Track down each line below containing the string "lock" and copy it.

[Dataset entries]
· · · · · · ·
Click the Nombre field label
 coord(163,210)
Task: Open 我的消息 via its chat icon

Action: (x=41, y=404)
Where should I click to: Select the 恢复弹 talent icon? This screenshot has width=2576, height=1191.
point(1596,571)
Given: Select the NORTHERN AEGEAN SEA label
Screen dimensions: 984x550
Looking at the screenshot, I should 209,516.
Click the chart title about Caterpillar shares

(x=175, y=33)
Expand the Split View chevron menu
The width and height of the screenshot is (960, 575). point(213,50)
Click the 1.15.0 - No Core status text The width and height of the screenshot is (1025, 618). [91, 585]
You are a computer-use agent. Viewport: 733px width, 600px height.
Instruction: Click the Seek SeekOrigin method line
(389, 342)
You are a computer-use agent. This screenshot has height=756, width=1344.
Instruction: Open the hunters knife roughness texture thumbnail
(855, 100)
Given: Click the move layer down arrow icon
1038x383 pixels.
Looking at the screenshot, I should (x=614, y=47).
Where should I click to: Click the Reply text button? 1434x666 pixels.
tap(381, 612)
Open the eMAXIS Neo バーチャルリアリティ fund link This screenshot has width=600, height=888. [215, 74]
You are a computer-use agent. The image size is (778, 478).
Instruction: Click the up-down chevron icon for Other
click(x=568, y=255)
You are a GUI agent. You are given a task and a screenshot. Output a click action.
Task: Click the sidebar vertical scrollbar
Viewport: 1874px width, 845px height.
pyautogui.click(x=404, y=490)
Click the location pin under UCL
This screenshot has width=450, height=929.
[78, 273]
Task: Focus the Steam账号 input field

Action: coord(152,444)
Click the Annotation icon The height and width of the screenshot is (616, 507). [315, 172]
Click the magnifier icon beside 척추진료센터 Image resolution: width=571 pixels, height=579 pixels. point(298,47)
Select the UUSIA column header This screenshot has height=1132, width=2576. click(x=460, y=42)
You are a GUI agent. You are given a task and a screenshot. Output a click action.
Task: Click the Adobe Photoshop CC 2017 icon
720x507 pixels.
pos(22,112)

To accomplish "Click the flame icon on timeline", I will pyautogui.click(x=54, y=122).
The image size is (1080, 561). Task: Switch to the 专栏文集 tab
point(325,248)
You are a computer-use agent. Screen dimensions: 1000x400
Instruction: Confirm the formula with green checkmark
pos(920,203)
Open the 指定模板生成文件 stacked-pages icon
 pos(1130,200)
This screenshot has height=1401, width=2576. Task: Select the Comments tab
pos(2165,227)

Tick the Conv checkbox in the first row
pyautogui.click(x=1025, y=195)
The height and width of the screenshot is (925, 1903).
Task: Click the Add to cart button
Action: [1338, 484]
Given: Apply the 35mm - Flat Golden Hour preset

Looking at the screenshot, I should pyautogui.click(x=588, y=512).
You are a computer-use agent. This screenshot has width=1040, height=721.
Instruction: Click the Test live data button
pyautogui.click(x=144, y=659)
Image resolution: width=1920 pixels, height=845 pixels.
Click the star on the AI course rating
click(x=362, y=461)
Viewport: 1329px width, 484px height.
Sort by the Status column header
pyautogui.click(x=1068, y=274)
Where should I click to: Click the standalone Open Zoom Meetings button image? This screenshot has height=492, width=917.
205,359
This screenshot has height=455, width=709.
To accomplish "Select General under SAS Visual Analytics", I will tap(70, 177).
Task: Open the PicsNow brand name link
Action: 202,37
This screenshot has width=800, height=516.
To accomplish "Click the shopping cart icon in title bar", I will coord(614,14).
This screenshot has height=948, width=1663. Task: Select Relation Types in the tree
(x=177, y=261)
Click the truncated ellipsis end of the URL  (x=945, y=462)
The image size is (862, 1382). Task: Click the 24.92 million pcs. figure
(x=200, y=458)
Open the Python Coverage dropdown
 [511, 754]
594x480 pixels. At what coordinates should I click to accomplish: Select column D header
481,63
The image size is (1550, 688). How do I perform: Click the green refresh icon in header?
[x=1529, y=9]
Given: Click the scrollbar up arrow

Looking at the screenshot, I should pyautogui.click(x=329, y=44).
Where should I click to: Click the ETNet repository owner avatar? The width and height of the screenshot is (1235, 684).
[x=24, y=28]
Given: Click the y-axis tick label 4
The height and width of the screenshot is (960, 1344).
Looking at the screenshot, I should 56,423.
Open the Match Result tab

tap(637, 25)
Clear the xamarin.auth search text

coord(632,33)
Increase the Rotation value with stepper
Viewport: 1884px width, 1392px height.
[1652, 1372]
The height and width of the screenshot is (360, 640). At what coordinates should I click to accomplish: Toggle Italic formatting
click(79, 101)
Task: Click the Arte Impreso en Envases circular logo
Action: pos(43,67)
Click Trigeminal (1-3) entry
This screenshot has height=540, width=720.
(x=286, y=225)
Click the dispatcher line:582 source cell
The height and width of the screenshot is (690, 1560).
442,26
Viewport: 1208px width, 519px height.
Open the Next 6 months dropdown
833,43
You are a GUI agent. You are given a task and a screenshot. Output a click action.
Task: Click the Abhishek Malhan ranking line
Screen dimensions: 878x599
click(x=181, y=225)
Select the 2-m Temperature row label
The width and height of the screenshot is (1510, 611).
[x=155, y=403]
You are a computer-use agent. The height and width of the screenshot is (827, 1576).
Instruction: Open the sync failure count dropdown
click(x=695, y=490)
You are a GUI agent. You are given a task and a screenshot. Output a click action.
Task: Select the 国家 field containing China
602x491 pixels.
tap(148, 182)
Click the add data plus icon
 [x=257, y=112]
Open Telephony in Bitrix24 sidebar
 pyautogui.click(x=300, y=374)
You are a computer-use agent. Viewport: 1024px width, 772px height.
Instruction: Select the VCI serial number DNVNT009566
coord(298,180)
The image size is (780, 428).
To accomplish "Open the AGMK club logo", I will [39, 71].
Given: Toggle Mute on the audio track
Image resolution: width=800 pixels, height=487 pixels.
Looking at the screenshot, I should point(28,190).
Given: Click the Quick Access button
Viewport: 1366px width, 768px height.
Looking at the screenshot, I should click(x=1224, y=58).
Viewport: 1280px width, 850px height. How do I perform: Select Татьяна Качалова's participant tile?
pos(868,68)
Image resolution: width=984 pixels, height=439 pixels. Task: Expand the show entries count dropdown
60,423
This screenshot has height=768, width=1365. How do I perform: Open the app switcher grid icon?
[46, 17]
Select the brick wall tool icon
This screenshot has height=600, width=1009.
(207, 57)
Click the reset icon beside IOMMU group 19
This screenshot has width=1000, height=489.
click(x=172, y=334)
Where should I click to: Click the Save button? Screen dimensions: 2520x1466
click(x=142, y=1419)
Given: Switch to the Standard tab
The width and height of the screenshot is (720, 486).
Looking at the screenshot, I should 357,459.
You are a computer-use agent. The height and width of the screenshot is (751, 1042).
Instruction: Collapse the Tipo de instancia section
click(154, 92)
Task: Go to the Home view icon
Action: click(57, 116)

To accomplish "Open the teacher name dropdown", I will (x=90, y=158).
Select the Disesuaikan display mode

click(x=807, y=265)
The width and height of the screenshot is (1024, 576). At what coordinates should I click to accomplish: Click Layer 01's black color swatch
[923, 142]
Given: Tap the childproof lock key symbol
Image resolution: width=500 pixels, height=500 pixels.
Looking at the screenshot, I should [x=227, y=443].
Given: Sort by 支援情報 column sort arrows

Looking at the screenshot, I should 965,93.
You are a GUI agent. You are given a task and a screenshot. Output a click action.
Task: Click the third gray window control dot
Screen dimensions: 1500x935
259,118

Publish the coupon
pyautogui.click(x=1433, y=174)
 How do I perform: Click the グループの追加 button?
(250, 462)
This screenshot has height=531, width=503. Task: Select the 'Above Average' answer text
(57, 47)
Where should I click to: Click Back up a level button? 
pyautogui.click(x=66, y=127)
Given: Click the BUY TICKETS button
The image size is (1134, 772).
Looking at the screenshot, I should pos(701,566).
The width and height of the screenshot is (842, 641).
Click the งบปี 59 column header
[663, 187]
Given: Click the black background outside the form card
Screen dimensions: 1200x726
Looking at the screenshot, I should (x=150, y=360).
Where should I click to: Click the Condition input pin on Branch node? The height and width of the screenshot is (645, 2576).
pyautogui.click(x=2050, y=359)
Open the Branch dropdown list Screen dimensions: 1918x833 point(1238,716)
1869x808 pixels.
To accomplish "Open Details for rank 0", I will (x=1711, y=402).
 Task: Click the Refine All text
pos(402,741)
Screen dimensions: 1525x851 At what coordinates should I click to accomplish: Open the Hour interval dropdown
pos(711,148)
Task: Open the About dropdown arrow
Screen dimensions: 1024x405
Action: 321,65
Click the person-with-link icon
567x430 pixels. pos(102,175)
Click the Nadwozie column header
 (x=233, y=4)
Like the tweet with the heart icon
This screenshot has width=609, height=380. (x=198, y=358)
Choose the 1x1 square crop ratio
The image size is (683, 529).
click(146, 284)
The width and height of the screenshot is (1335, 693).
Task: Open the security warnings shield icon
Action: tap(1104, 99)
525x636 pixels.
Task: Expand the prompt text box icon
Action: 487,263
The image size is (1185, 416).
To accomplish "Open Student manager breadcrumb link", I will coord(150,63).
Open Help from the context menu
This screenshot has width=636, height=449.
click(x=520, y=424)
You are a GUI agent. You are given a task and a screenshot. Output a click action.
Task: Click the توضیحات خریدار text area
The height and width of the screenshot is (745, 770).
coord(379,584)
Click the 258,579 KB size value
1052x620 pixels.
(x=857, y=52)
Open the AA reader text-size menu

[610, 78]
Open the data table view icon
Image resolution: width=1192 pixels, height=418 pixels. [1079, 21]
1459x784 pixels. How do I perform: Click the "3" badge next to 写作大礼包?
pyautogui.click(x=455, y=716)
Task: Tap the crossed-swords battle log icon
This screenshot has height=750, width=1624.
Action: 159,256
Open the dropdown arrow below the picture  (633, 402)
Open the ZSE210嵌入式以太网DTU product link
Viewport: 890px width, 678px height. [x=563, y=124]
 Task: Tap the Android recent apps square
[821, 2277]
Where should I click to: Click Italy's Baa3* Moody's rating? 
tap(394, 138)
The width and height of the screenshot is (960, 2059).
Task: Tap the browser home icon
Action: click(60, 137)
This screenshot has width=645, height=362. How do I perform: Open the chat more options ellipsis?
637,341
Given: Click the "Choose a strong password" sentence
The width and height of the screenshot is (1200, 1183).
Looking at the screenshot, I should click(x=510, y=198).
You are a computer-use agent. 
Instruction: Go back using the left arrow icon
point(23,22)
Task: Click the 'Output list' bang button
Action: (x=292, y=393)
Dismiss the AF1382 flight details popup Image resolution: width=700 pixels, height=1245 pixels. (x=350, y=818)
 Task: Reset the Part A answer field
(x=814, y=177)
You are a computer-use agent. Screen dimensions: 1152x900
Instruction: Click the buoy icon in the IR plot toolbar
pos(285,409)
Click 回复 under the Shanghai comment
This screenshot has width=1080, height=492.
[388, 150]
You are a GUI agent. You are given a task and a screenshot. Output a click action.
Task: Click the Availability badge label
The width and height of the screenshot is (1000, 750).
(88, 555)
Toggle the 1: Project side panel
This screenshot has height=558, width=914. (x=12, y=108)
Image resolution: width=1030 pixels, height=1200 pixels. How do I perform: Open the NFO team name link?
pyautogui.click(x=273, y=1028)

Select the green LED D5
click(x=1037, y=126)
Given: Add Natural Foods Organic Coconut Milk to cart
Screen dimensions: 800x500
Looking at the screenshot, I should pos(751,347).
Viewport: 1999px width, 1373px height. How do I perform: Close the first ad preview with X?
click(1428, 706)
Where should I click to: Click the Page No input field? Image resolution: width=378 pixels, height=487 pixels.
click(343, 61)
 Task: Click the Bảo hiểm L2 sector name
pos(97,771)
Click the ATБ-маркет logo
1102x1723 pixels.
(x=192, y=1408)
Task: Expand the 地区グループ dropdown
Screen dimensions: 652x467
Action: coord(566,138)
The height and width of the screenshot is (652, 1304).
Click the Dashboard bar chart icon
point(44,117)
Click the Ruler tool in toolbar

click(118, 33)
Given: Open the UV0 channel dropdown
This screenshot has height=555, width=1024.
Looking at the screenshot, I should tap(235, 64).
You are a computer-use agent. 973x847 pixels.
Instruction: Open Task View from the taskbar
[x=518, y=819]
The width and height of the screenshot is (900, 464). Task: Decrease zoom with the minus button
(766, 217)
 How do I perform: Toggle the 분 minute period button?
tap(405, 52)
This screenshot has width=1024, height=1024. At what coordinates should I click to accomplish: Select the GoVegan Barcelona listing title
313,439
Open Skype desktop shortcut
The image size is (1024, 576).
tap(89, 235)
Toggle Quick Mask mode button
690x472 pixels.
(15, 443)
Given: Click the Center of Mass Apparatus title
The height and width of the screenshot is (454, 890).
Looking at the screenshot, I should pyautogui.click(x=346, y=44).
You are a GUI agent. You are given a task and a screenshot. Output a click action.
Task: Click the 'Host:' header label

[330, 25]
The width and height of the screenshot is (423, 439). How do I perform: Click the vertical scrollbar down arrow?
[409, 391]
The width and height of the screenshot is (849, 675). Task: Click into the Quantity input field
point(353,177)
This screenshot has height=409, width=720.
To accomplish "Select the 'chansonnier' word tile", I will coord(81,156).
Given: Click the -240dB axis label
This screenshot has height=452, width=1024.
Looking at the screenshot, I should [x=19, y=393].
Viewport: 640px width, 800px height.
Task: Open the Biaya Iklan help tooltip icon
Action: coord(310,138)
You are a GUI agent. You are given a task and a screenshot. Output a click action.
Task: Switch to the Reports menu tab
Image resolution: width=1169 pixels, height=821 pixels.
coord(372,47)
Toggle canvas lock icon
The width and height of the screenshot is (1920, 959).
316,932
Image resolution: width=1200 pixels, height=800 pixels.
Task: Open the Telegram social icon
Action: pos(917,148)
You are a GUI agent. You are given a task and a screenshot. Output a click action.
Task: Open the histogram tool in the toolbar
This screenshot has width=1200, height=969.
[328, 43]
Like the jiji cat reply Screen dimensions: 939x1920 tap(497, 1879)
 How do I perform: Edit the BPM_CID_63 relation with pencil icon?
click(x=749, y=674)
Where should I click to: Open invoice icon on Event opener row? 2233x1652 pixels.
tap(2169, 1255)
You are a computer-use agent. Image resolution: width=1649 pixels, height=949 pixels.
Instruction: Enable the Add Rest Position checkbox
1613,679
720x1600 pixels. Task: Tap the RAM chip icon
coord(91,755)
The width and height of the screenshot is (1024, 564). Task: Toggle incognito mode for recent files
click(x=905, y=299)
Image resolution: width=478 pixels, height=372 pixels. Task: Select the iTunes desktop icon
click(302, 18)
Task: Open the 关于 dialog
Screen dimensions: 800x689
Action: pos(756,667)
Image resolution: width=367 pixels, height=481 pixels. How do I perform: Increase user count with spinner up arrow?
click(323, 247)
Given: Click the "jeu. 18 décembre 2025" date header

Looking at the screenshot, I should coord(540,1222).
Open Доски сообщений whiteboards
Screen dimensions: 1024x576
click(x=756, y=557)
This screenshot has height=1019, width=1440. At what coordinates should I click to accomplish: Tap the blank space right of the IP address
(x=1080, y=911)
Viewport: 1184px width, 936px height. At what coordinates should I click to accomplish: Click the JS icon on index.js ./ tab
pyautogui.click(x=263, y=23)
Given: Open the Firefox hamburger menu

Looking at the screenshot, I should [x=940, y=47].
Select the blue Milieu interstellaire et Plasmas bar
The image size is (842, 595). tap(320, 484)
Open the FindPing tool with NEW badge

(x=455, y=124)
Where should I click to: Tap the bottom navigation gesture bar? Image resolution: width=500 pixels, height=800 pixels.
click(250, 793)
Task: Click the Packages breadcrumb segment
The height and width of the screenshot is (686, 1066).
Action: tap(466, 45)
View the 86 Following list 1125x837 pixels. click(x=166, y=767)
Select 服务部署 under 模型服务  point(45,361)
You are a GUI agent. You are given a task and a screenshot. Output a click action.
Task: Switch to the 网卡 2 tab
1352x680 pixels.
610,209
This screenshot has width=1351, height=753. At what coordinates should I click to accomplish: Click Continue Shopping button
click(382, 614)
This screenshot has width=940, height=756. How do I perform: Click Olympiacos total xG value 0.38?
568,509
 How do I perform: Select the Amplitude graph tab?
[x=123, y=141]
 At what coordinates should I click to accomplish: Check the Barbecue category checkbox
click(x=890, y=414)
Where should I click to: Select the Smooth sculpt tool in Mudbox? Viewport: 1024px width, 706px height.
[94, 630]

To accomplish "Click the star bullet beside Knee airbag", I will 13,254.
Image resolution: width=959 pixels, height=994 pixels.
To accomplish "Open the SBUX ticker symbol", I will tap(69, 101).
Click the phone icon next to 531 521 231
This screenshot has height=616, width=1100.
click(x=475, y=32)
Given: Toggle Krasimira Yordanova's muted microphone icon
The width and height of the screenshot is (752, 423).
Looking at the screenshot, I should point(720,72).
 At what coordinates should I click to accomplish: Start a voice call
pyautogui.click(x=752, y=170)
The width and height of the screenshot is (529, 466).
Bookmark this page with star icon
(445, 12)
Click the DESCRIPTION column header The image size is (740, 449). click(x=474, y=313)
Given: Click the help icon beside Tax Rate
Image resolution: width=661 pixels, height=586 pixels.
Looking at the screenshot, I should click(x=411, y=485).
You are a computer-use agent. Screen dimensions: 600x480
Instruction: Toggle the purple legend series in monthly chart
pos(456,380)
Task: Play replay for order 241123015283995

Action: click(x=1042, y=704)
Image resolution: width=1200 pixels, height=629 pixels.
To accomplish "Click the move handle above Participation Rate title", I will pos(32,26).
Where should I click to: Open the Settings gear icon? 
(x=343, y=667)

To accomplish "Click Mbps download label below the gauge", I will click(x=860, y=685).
· · · · · · ·
◆ ANSWER ◆
Given: Tap the childproof lock key symbol
Toggle canvas lock icon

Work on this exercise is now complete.